START Listed entries

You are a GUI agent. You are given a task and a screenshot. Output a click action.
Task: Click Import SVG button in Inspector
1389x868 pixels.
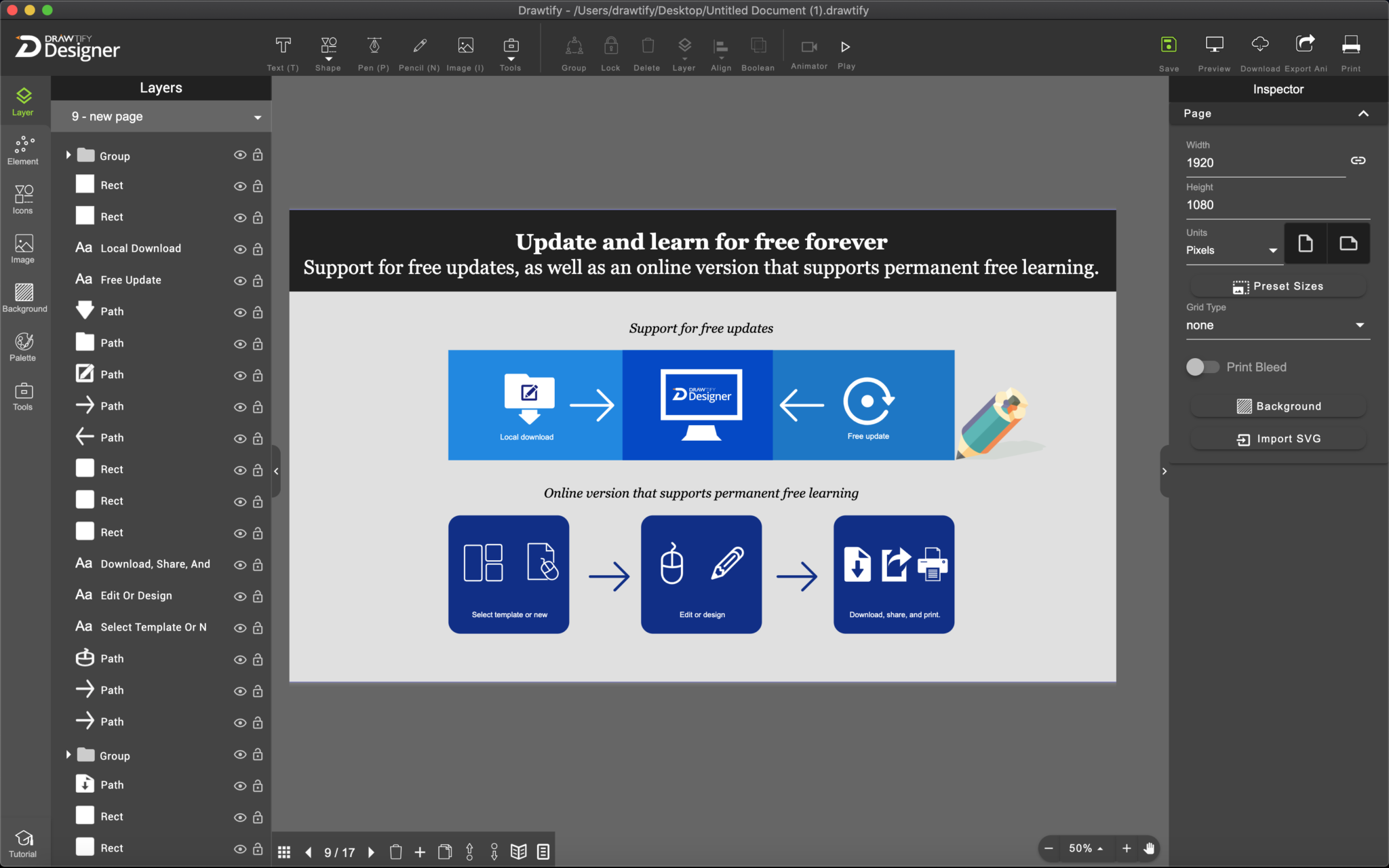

END Listed entries
START Listed entries

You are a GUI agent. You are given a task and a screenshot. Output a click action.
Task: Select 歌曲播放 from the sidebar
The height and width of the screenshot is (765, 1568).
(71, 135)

END Listed entries
START Listed entries

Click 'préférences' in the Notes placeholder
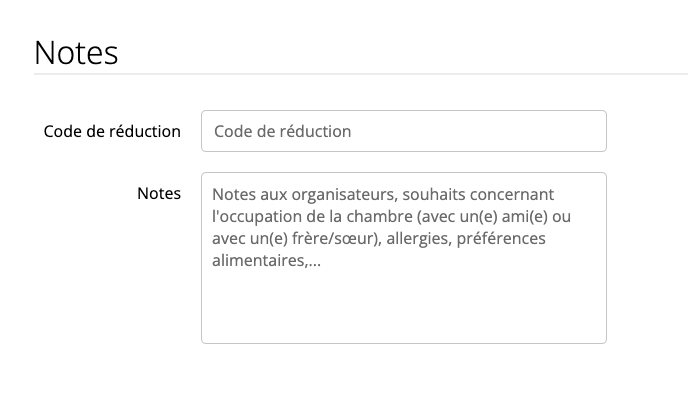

END Listed entries

### Exercise brief
Of the entries above, repeat exactly the lines from the line with "Task: Click Import SVG button in Inspector" through the line with "1389x868 pixels.", both of them included.

### Answer to this task
Task: Click Import SVG button in Inspector
1389x868 pixels.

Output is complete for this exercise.